Meet Aboli Deshkar – A Risk-taker, a believer, a dreamer, and most importantly, a proud mom, who is currently pursuing her Masters after a gap of 10 long years and keeps herself close to gardening, baking, reading, and dancing!
As we continuously try to collect more stories of valor in ordinarily simple lives, we forget sometimes that the story we’re looking for is just around the corner. Society has a habit of normalizing gender roles as we have become too habitual in the traditional setups, and anything that seems out of the box is a foreign concept to our tight upbringing.
Aboli Deshkar, a woman of her determination, believed in herself and her ability to defy gender roles and rise above the occasion.
She, like any feminist, would say these days; was successful to procure a stable paying job right after her graduate college. She was on her own by the age of 22, depending on herself for her financial needs.
She is a proud mom of a 5-year-old angel for a daughter, she has worked as a chemist for a cosmetic development company, and is currently pursuing her masters after a huge gap of 10 years in a land far known and accustomed as her own. She has a myriad spectrum of hobbies, including gardening, baking, reading and getting familiarised with Indian mythology, and above all classical Indian dancing. She takes professional Kathak lessons and aspires to perform on stage one day.
Aboli never feared change for change allows us to reveal who we truly are. Taking risks in life and listening to our gut feelings should be a prime driving force of life. Unlike her peers, she was brave enough to acknowledge that driving force and decided to pursue her dream to study further. What threw her off the bandwagon sometimes? An opinionated society that casts a woman in gender roles and distorts her ability to stand up for herself? Maybe. But by picking herself up and never looking back is what has made her come so far in life.
“Looking back now, I’m glad that this change happened in my life. It helped me take a break and ponder upon the things that I really want in life. It gave me a break from daily mundane life and really gave me so much time to think about my next step.”
Her decision to put her dreams first was so imperative that everything came after that.
She’s had to struggle with paying bills, establishing an entire social circle outside of India; which is cumbersome given that you’ve always had a thriving one in your country, cope up with weather anomalies and a stark change in lifestyle to name some.

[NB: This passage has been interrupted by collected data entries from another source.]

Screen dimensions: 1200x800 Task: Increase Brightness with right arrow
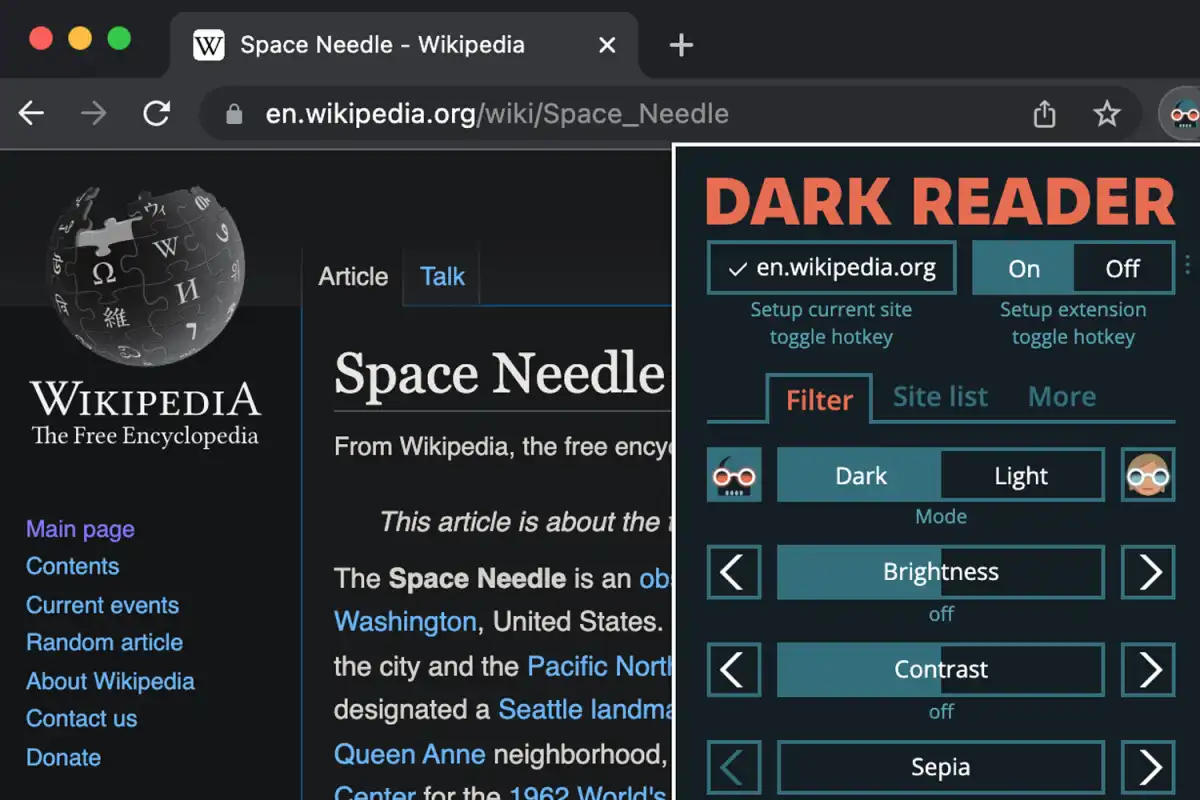click(x=1147, y=572)
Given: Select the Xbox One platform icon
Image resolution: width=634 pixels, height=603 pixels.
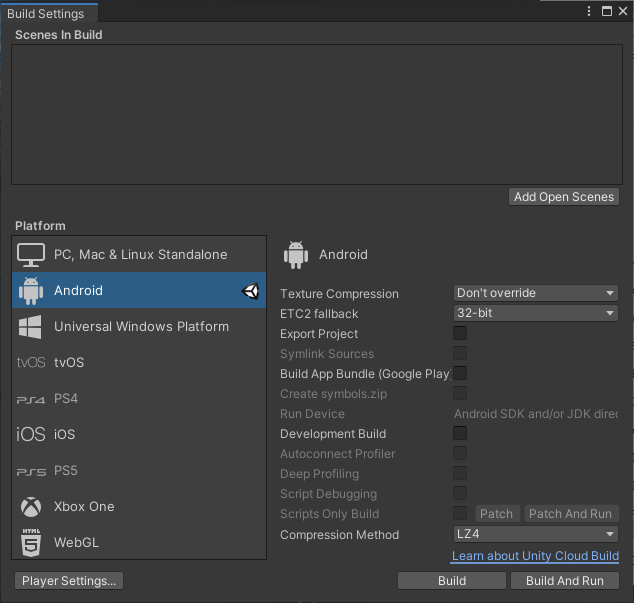Looking at the screenshot, I should coord(31,507).
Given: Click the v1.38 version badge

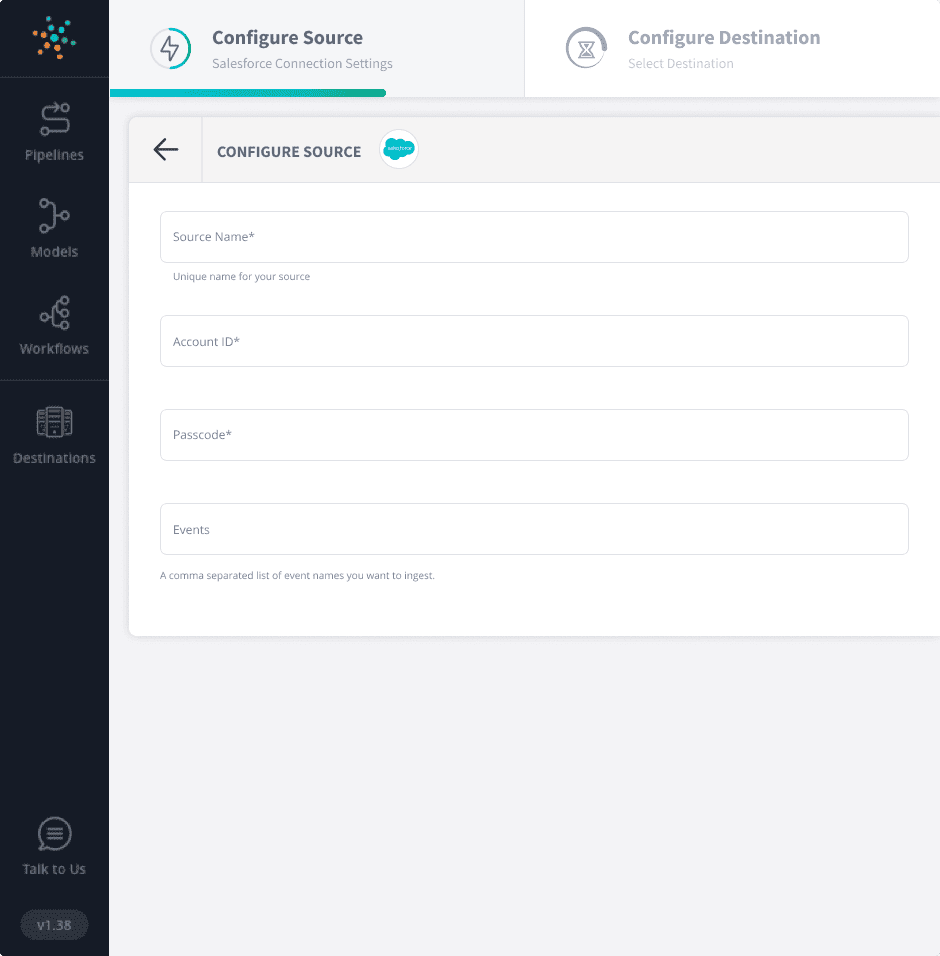Looking at the screenshot, I should pos(53,924).
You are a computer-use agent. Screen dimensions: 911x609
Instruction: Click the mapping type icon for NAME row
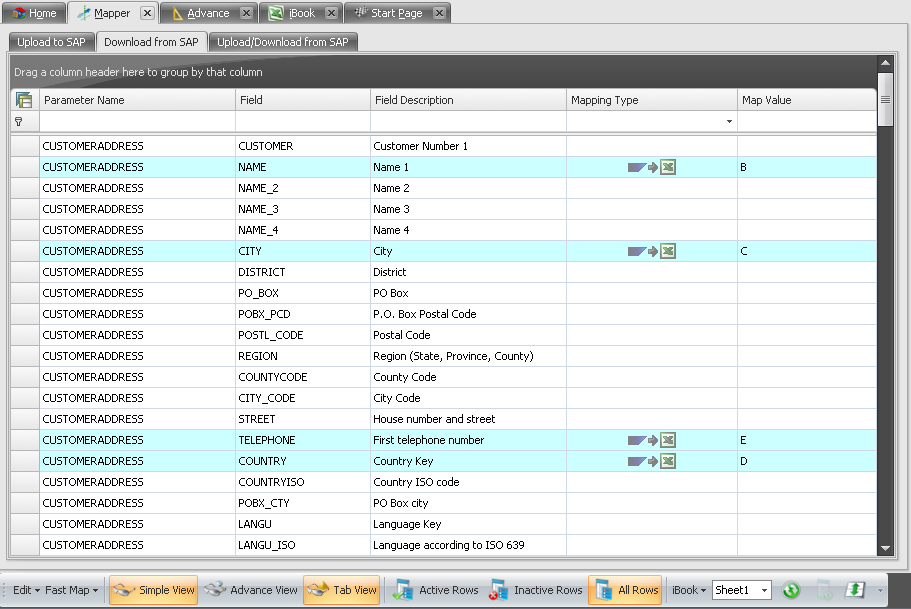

Raising a child in a foreign land, when you’ve been super close to your roots, could be devastating if not done right. And as mothers, what eats them up is to be not seen in a traditional mother role, to not be around in their child’s growing up years. This was never the case as she has had a tremendous amount of support from her husband, who’s been equally helpful in helping her raise the daughter. Gender roles no longer dictated their household and amen to that. Having her husband cook baby meals, do laundry, take care of the daughter at odd long hours are just some examples of countless times he’s been helpful. But more than anything, her undying ability to see it through the end and making iterative promises to herself has made her see this day. She’s valued self-respect, self-esteem, and equality which in turn has paid her manifolds. She believes her parents back at home have been a constant source of inspiration. She owes her value system to them.
Our cultures make us feel bad about putting our needs first because women are portrayed as primary emotional care-givers. The struggle is not when women are given opportunities and they don’t avail them, the struggle is when women decide to do something out of the box and are not given the same respect that they deserve had it been a man, and still be okay with it. Aboli never let this feeling consume her and always held her head high.